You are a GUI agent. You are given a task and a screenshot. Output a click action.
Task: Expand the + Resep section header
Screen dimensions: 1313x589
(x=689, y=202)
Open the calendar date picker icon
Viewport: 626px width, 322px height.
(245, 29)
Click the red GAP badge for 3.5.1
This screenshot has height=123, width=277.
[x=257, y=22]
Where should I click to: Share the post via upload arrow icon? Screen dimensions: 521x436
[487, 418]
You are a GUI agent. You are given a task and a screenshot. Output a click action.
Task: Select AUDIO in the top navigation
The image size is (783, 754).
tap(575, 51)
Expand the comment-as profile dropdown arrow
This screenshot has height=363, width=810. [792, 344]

----------------

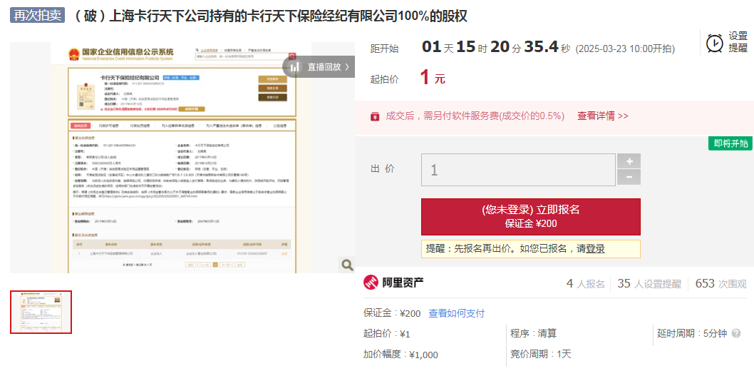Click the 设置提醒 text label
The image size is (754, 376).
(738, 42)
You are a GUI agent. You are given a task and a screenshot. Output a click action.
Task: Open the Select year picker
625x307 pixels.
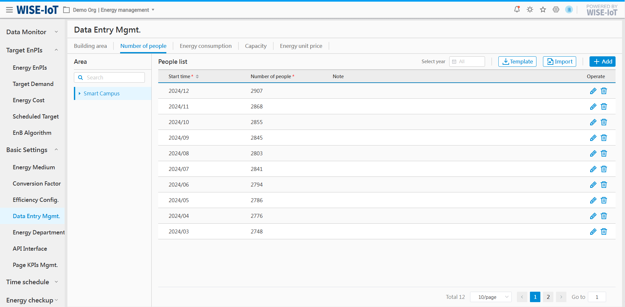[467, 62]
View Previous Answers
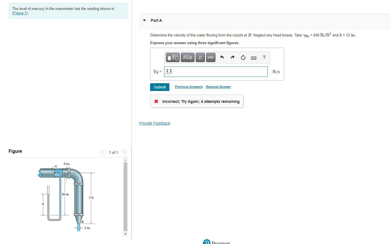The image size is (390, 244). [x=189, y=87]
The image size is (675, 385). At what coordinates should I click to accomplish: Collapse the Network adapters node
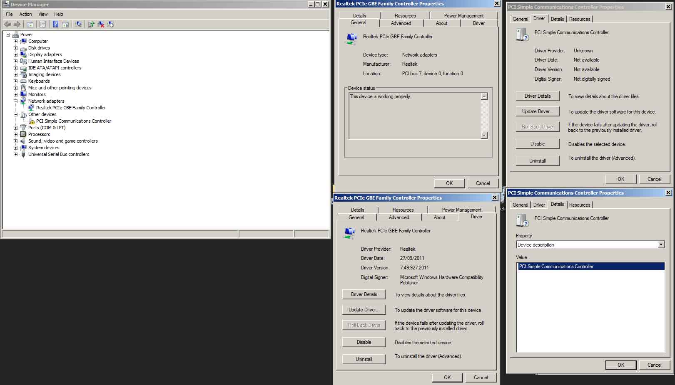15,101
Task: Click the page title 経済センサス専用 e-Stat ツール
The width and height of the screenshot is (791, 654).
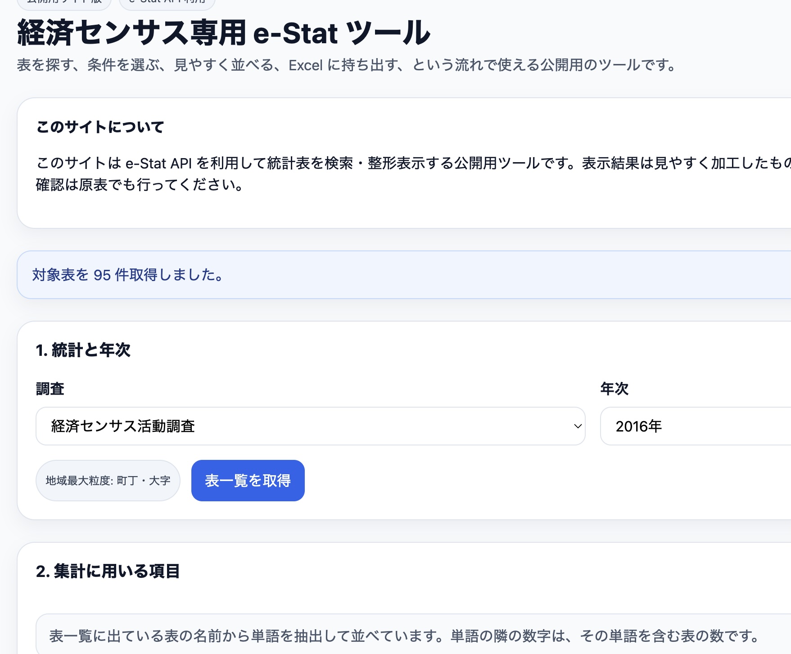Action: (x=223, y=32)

----------------

● The task:
Note which lines carry the word "picker" in the material, then copy each of them.

● Exercise output:
Open the calendar date picker icon
Task: Open the Select year picker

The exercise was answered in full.